- **Directions for this task**
Count how many lines of the records below contain the string "Select", treating uppercase and lowercase as different. Reply with the number only.

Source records

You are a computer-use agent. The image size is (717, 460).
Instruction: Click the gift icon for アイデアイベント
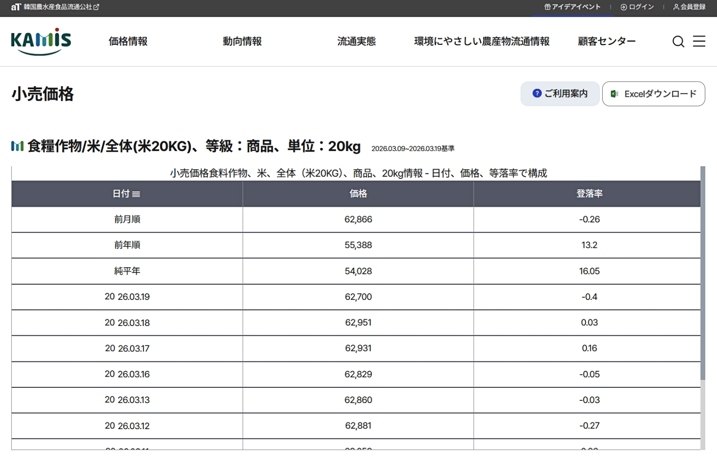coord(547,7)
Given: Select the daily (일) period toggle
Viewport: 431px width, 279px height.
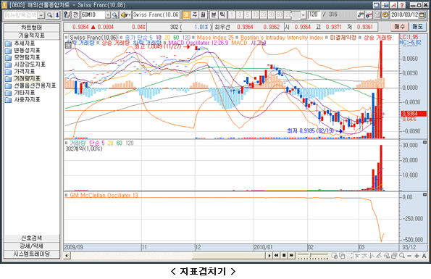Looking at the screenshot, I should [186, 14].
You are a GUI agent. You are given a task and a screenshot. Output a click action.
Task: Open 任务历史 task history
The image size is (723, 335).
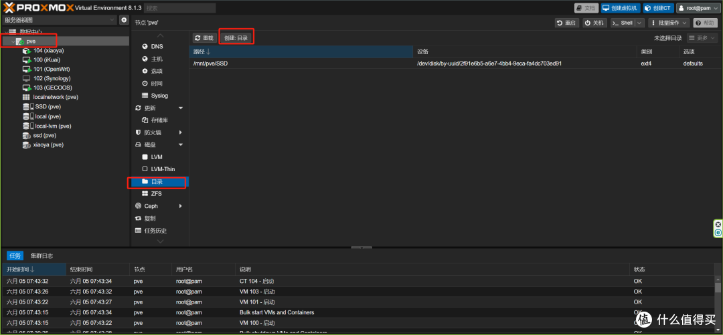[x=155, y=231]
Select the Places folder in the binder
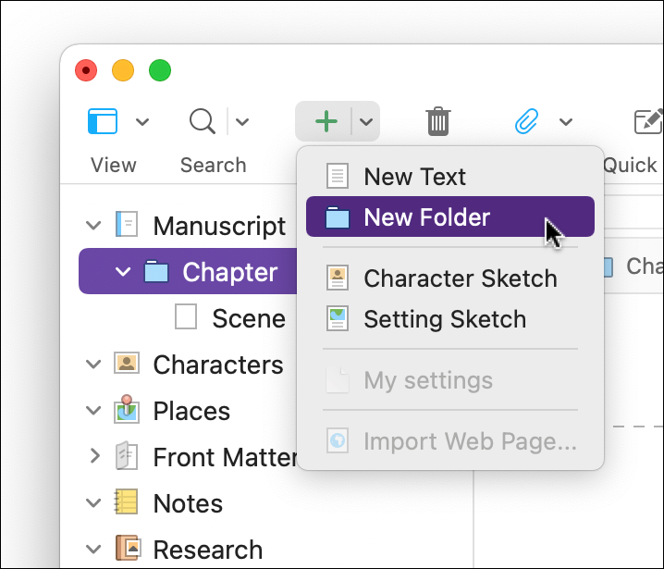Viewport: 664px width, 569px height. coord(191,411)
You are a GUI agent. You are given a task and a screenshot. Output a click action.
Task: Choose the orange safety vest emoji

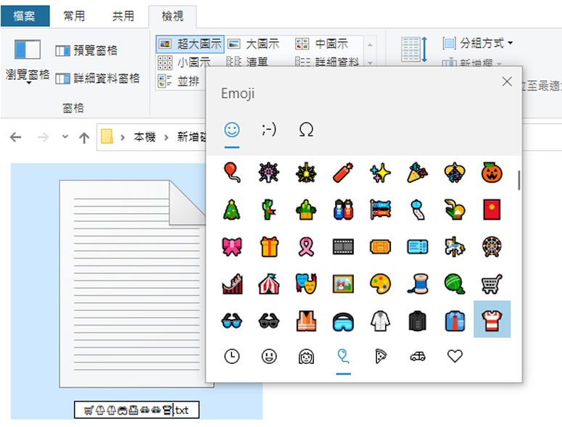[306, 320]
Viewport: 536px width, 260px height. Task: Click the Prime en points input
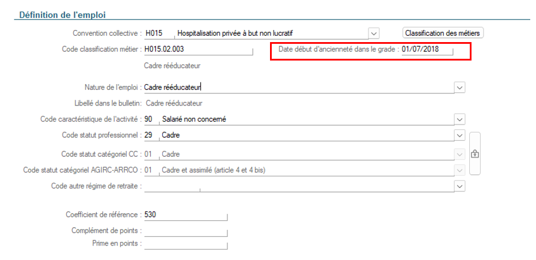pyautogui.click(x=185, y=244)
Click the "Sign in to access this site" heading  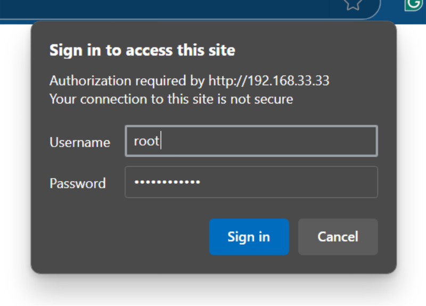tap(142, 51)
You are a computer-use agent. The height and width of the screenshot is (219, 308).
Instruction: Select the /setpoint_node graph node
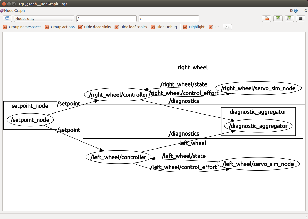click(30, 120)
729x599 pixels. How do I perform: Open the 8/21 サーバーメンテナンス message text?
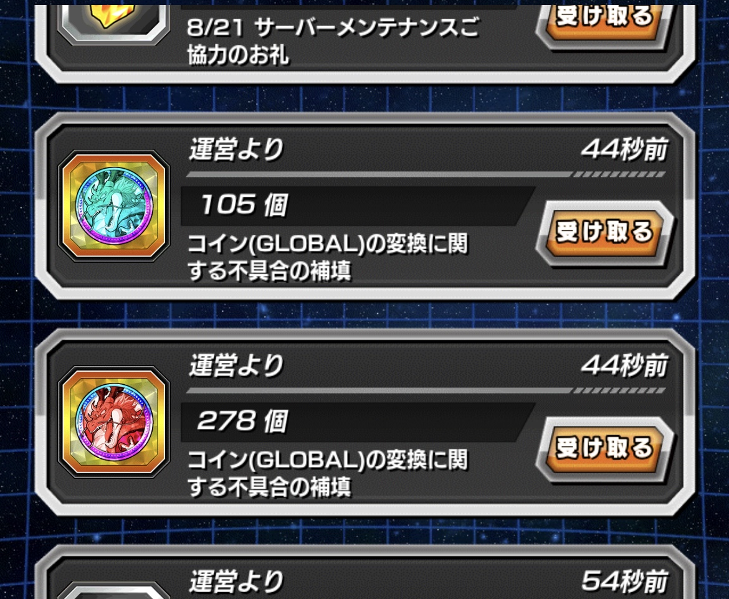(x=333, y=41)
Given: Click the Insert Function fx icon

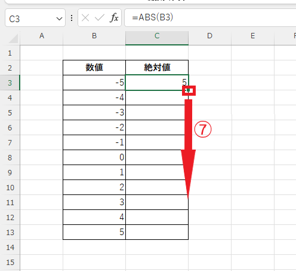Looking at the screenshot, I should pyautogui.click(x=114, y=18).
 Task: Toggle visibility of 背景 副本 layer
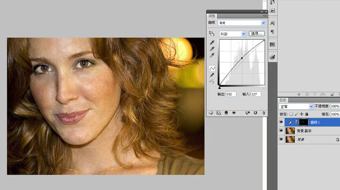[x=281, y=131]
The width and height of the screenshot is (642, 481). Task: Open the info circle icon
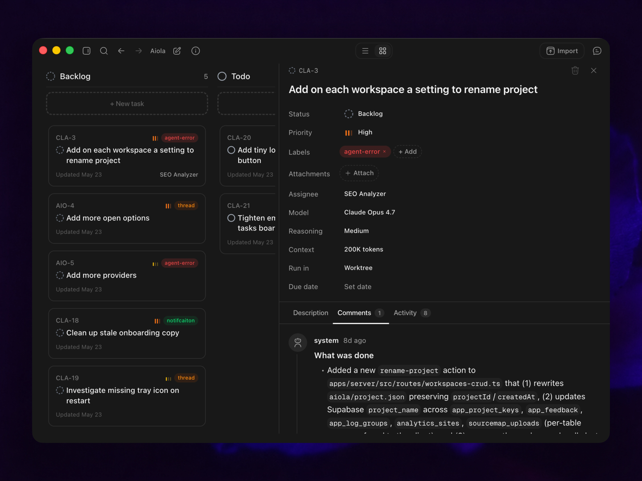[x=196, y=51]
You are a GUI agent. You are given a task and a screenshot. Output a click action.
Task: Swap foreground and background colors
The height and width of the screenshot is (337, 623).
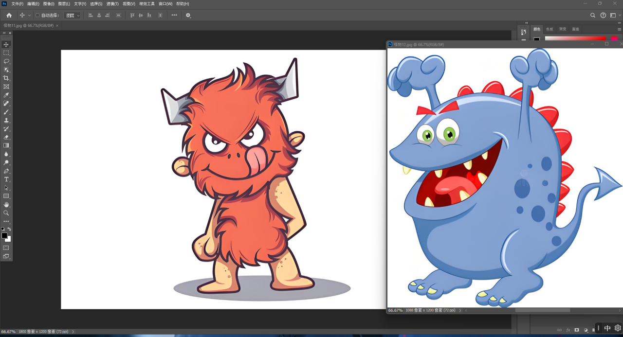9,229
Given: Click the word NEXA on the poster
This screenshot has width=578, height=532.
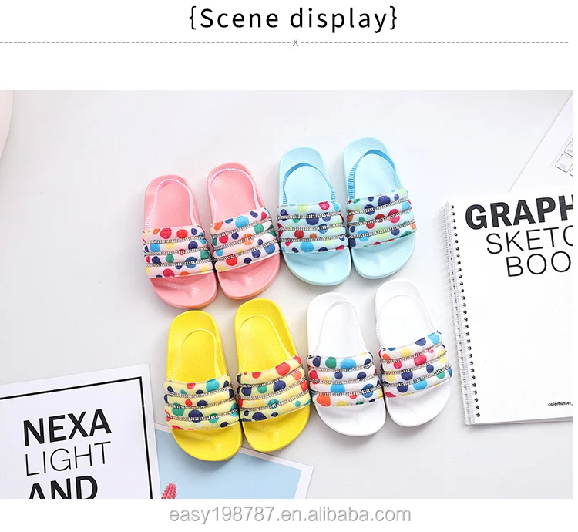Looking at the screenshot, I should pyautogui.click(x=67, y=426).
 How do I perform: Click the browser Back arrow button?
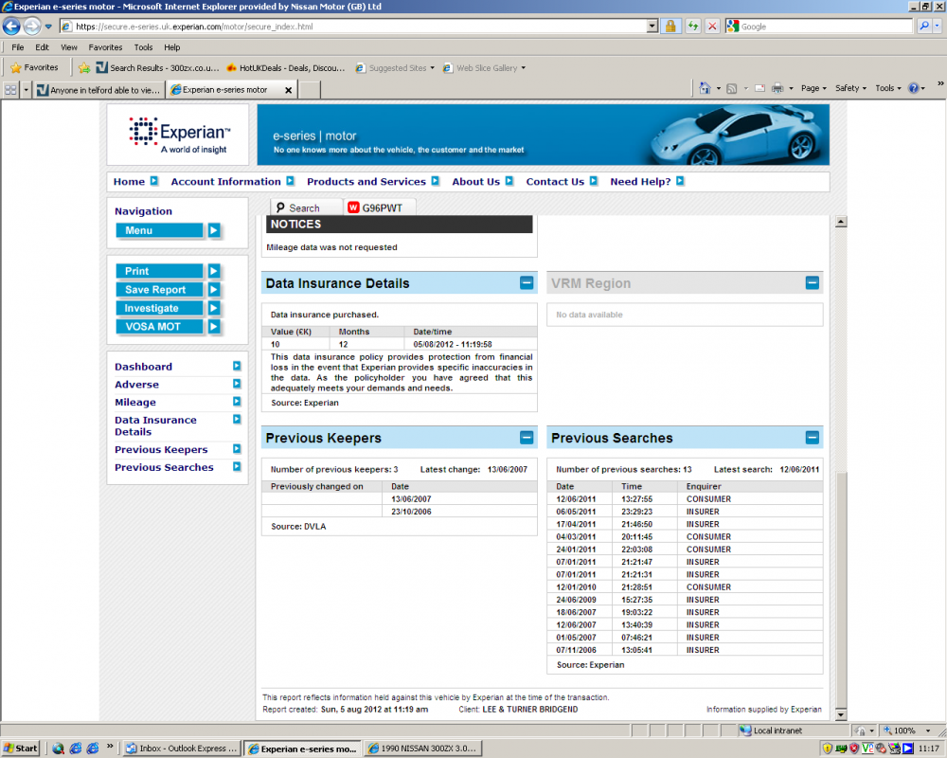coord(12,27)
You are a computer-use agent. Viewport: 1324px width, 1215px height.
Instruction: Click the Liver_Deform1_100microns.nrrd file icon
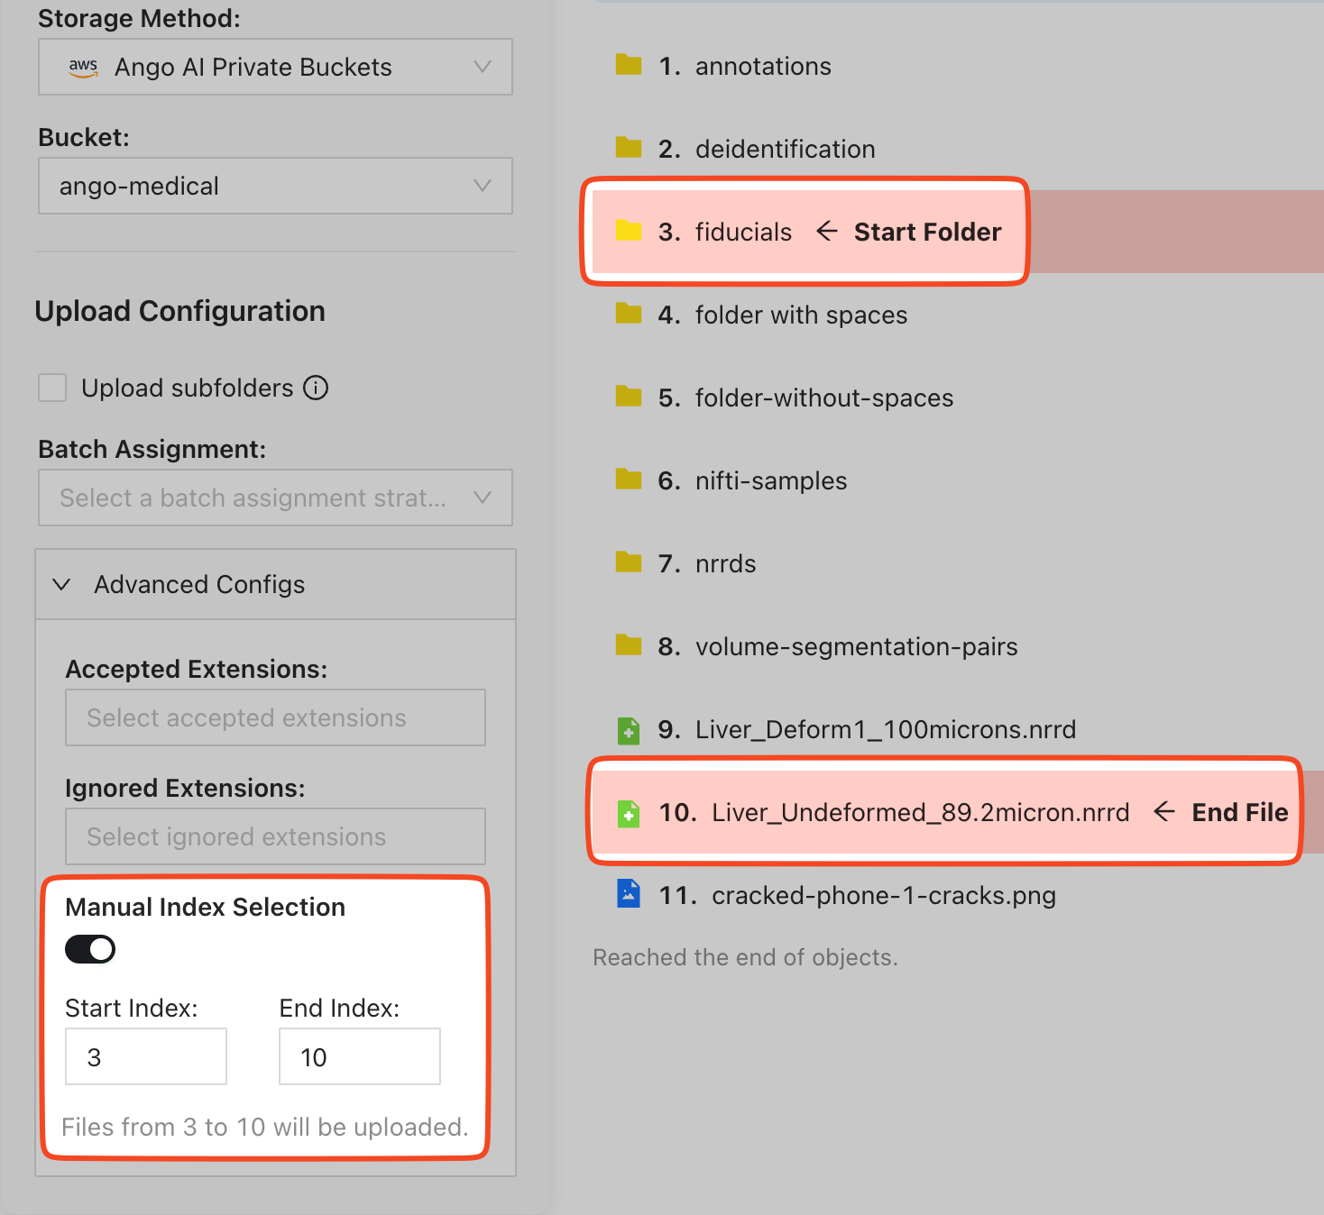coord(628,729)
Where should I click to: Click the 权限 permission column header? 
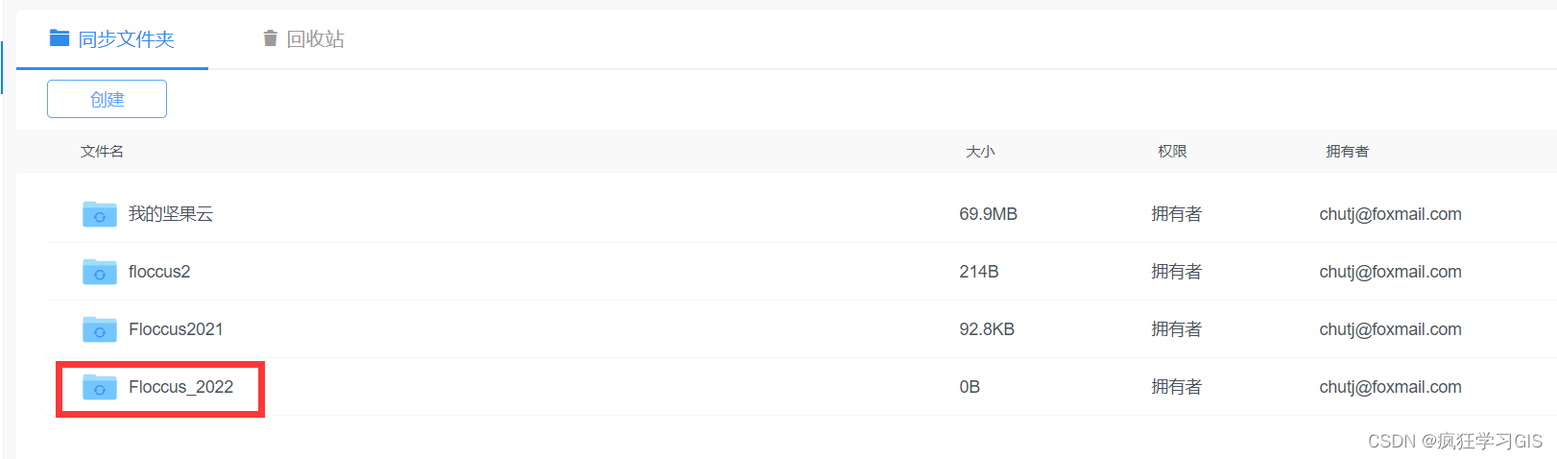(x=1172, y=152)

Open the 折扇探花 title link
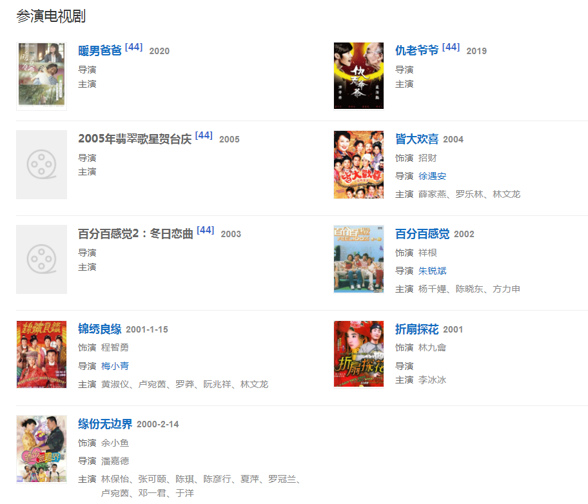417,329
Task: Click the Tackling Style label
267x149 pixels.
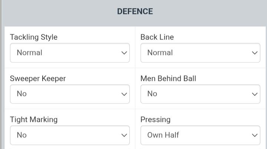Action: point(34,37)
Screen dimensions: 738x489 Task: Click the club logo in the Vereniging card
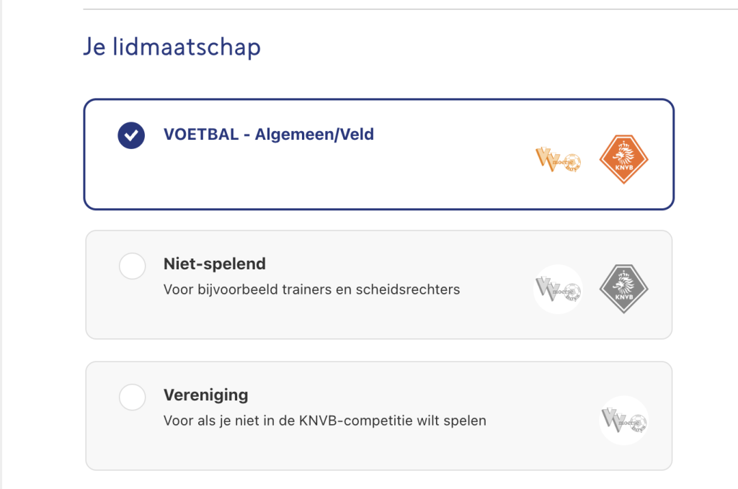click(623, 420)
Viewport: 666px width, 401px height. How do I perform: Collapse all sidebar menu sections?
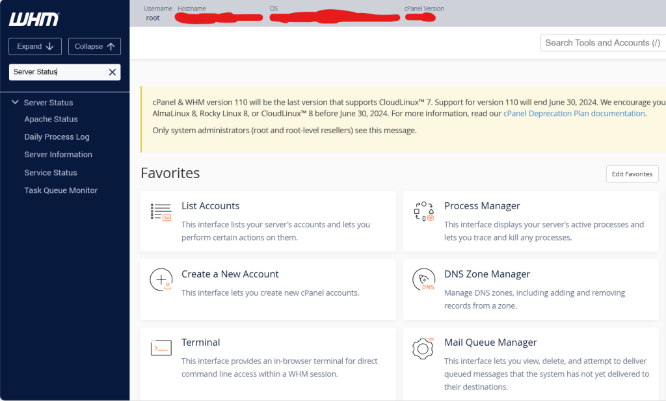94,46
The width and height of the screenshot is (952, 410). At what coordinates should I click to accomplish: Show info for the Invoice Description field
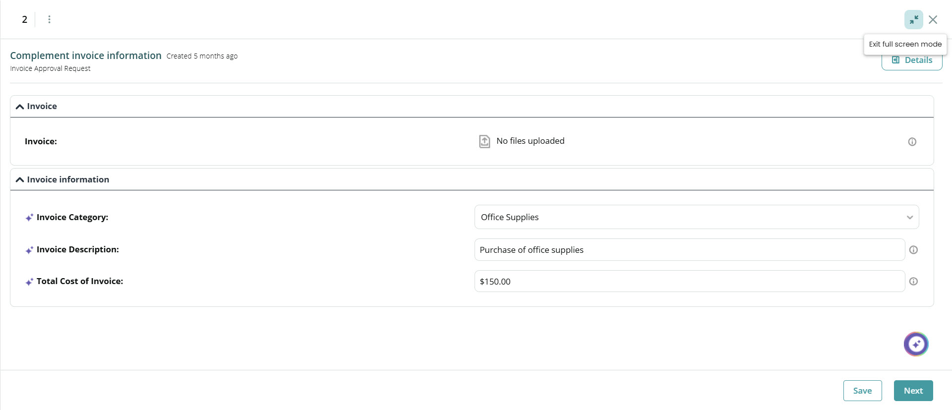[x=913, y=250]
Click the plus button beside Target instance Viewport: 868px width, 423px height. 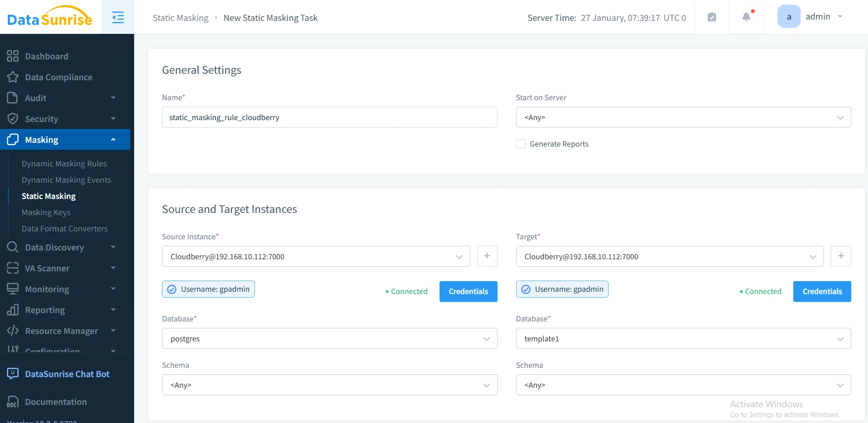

- **Written solution**
3